05 Roles and responsibilities
Project Management

The ultimate guide to roles and responsibilities for software development teams

date: 18 January 2022
reading time: 5 min

Obviously, every software development team (and not only) needs to have a clear division of roles and responsibilities, so that everyone knows exactly what they are supposed to be doing, regardless of the situation. However, it’s not as if there’s one specific set of skills that each software development team simply has to have.

Every project is different, and the skills possessed by the team’s software engineers should always reflect the particular needs of the project. We can only distinguish a few general features, without which it would be very difficult for the software development process to run smoothly.

So what are a few features that every software development team needs?

  • Cross-functional expertise – meaning that a team should consist of specialists who are experts in various technologies that are necessary for the project.

  • Excellent communication skills – so that both internal and external collaboration is pleasant, understandable, transparent and reliable.

  • Commitment to the goal – because team members should not only share a common understanding of the objectives that have been set, but also believe that they are meaningful and sensible.

  • Agility – so that the team can quickly adapt to changing needs and circumstances with flexibility.

  • Timely delivery – in order to keep the client satisfied and avoid wasting any precious resources.

Standard roles in software development teams include team leaders, project managers, software developers and quality assurance engineers. Let’s take a closer look at their responsibilities, so that you can decide the direction in which you want to develop your career or how you should build your own team, depending on your current position.

Team Lead or Project Manager – Which Role Suits You Best?

Some people think that a team leader and a project manager are the same thing. Well, they couldn’t be more wrong. While a team lead is an added role to a current position, the project manager is a separate position altogether.

What does a team lead do?

Team leaders in software development are usually technical people who also have a lot of soft skills. They take a problem-solving approach, are good organisers, and have excellent communication skills.
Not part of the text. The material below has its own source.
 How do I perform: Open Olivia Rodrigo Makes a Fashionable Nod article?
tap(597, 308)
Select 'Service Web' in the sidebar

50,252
They’re responsible for leading an engineering team, training team members, strengthening their weak points, taking advantage of their strong suits, defining tasks, and monitoring progress.

They are also spokespersons for their teams, putting technical jargon into simple terms (e.g., for project managers or stakeholders).
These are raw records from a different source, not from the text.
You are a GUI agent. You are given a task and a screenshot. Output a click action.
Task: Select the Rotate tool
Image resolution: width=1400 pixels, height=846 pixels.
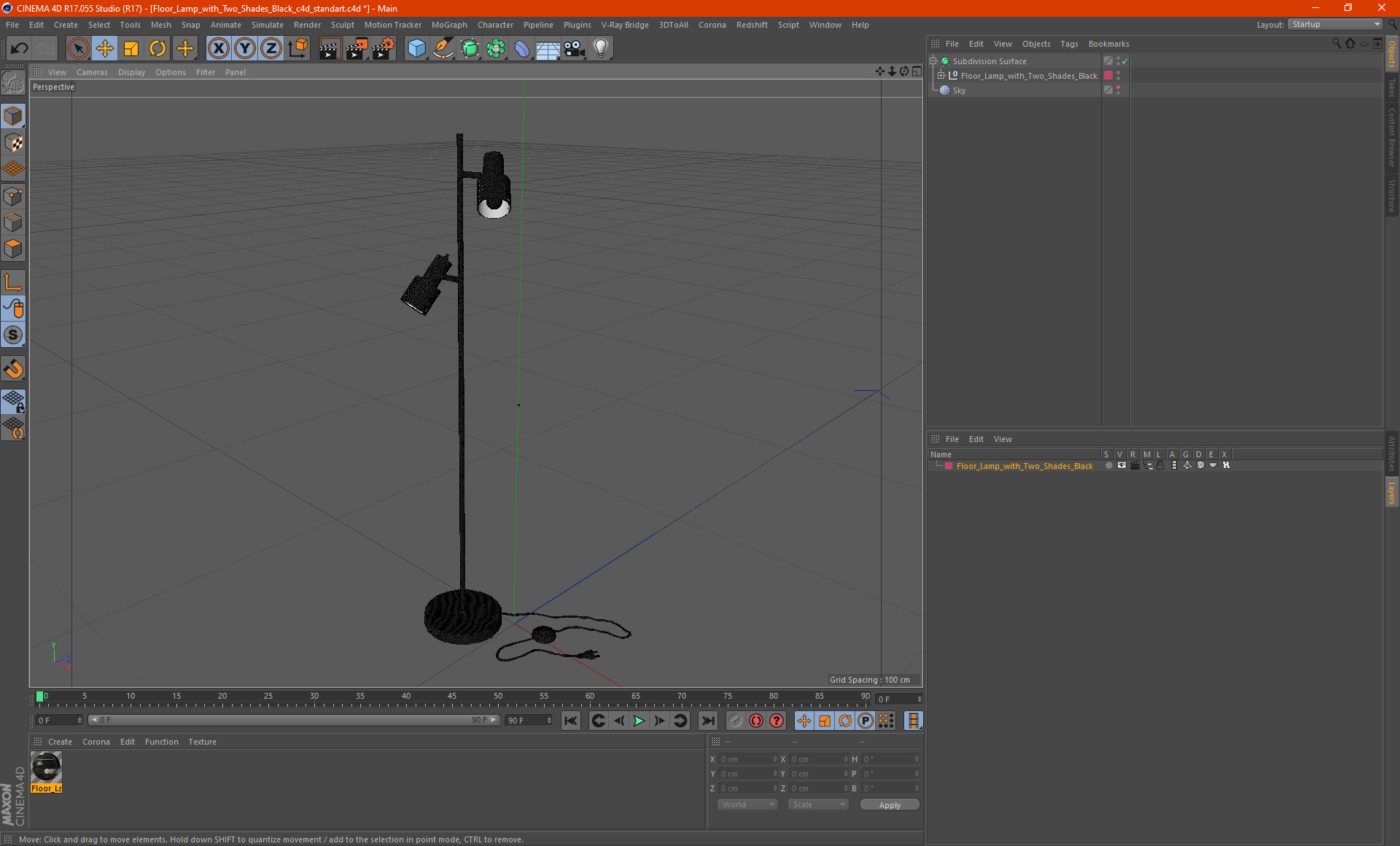[158, 49]
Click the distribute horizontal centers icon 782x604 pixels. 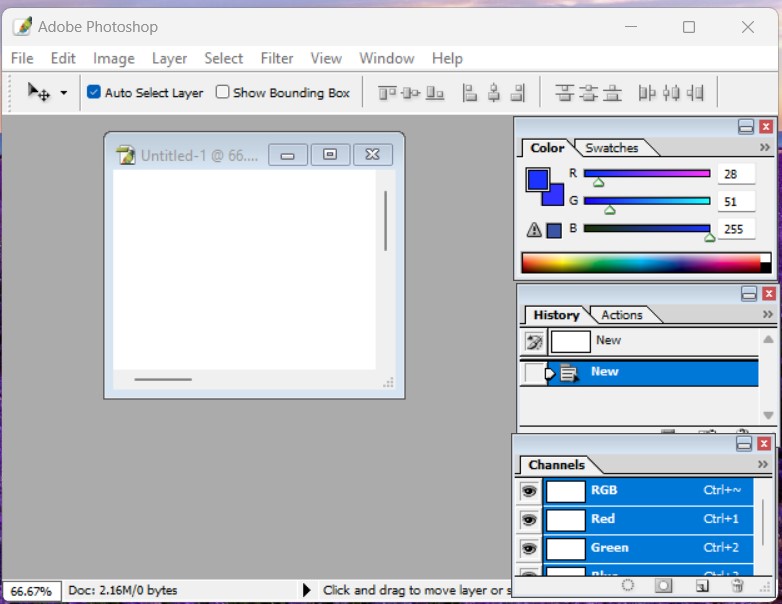(671, 93)
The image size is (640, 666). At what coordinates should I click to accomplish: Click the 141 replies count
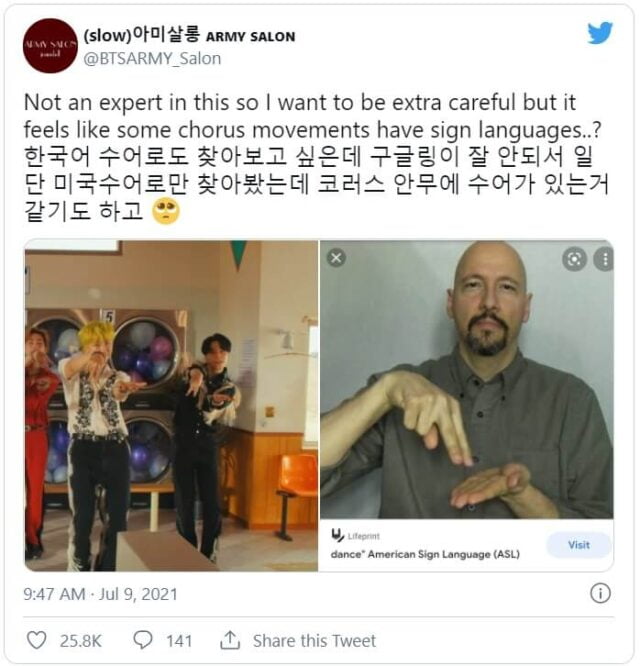179,641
Project manager job description

Project managers, on the other hand, don’t need to have strong technical skills. They oversee the project as a whole, so they need to have a full picture of all the related processes. They also define what needs to be done, without breaking it down into technical tasks (this is the team leader’s job).

Project managers also ensure that certain parts of the project are completed in a timely manner and within the designated budget. They act as the link between the development team, stakeholders, sales and marketing department, CEO, and CFO, etc., making sure to keep them all informed throughout the entire process, reporting regularly to them.

Developer – the One Who Writes the Code!

Another important member of a software development team is the developer. But what is a software developer, exactly ?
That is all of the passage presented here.